In [1]:
import momi
import pandas
import os

Use the **`help()`** function to view documentation.

In [2]:
help(momi)

Help on package momi:

NAME
    momi

FILE
    /Users/jkamm/anaconda/lib/python2.7/site-packages/momi/__init__.py

DESCRIPTION
    momi (MOran Models for Inference) is a python package for computing the site frequency spectrum,
    a summary statistic commonly used in population genetics, and using it to infer demographic history.
    
    Please refer to examples/tutorial.py for usage & introduction.

PACKAGE CONTENTS
    compress_sfs
    compute_sfs
    convolution
    demography
    likelihood
    likelihood_surface
    math_functions
    moran_model
    parse_ms
    simulate_inference
    size_history
    tensor
    util




# Creating demographies

momi uses a syntax based on the program ms by Richard Hudson.
A demography is specified as a sequence of events.
Time is measured going backwards from the present (t=0) to the past (t>0).

There are 4 kinds of events:
* **('-en', t, i, N)**
    * At time t, population i has its scaled population size set to N, and growth rate set to 0.
* **('-eg', t, i, g)**
    * At time t, population i has exponential growth rate g (so for s>t, $N(s) = N(t) e^{(s-t)  g}$)
* **('-ej', t, i, j)**
    * At time t, all lineages in population i move into j.
* **('-ep', t, i, j, p_ij)**
    * At time t, each lineage in i moves into j with probability p_ij.

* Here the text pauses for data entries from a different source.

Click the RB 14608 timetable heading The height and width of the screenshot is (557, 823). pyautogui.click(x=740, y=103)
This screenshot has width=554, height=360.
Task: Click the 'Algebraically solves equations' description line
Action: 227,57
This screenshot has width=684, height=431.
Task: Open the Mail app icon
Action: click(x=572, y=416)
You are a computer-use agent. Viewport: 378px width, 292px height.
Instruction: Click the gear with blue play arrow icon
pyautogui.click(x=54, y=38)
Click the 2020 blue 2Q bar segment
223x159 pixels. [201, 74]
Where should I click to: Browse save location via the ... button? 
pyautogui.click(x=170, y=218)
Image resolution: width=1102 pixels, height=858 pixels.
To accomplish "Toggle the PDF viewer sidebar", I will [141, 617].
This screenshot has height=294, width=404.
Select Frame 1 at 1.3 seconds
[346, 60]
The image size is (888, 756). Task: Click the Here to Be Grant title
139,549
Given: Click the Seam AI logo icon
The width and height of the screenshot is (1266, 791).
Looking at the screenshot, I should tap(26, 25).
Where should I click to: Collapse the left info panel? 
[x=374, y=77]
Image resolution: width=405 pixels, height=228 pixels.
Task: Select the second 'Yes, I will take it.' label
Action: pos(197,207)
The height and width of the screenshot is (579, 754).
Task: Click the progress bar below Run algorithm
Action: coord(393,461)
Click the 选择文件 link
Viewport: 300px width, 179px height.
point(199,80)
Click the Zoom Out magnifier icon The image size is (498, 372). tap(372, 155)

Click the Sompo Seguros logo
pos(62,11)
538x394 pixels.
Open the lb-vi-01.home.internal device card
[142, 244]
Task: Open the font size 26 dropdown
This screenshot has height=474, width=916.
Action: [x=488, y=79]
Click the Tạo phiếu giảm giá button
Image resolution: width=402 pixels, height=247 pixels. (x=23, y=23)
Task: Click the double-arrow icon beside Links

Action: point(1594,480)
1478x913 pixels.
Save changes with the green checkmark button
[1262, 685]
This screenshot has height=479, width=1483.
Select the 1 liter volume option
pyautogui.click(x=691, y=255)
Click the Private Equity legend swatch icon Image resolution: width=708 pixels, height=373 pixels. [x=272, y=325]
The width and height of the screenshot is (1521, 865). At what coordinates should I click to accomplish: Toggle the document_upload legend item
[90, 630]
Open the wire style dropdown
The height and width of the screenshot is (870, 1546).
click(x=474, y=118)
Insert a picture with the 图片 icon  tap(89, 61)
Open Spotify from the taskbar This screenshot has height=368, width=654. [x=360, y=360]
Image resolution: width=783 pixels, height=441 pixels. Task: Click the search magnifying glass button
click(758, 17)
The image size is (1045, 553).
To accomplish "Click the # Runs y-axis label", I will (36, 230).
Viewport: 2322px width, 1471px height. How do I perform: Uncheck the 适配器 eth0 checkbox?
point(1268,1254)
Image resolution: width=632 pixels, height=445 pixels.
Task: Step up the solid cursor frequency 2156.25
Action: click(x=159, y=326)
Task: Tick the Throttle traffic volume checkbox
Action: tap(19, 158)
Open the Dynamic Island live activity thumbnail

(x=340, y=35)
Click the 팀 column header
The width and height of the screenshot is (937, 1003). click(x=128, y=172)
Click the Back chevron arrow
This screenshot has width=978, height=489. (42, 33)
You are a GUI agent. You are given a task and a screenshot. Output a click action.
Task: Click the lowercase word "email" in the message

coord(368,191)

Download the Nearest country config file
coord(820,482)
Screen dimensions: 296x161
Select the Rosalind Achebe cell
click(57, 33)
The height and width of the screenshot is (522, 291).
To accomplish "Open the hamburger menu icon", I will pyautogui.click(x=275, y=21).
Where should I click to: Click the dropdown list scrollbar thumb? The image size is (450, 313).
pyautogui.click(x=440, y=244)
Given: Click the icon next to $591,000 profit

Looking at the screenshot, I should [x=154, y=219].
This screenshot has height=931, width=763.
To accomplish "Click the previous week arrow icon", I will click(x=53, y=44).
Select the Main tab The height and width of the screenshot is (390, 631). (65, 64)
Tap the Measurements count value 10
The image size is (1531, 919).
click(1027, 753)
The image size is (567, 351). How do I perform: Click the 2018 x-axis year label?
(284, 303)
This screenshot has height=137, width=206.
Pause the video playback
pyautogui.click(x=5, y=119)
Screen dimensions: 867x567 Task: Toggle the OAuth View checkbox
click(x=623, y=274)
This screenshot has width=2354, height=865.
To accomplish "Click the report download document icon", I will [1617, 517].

Note **-en,-eg,-ej** are flags from ms, while **-ep** replaces the flag **-es** in ms.
By default, all parameters are scaled as in ms, but this can be adjusted.

See **`help(momi.Demography)`** or **`help(momi.Demography.__init__)`** for more details.

### An example demography

Now let's consider a concrete example. More examples can be found at [example_demographies.ipynb](files/example_demographies.ipynb).

Unlike ms, populations can be labeled by arbitrary strings. In this example, we'll label the sampled populations as **'chb'** and **'yri'**. The demography will also involve admixture with a third population, **'nea'**.

Using the default parameter scaling (which is the same as **ms**),
we assume that all population sizes have been rescaled by a "reference" size N_ref (e.g. 10,000),
and time is scaled so there are 4*N_ref generations per unit time.

In [3]:
# define the list of events
events = [('-en', 0., 'chb', 10.),         # at present (t=0), 'chb' has diploid population size 10 * N_ref
          ('-eg', 0, 'chb' , 6.),          # at present (t=0), 'chb' growing at rate 6
          ('-ep', .25, 'chb', 'nea', .03), # at t=.25, 'chb' has a bit of admixture from 'nea'
          ('-ej', .5, 'chb', 'yri'),       # at t=.5, 'chb' joins onto 'yri' 
          ('-ej', 1.5, 'yri', 'nea'),      # at t=1.5, 'yri' joins onto 'nea'
          ]

# construct the Demography object, sampling 14 alleles from 'yri' and 10 alleles from 'chb'
demo = momi.Demography(events, sampled_pops=('yri','chb'), sampled_n=(14,10))

# Coalescent statistics

Let's examine some statistics of the above demography, such as the TMRCA (time to most recent common ancestor) and total branch length of the genealogy.

In [4]:
eTmrca = momi.expected_tmrca(demo)
print "Expected TMRCA of all samples:", "\t", eTmrca

eTmrca_chb = momi.expected_deme_tmrca(demo, 'chb')
print "Expected TMRCA of chb samples:", "\t", eTmrca_chb

eL = momi.expected_total_branch_len(demo)
print "Expected total branch length:", "\t", eL

# See help(momi.expected_tmrca), etc. for more details.
# Advanced users can use momi.expected_sfs_tensor_prod()
# to compute these and many other summary statistics.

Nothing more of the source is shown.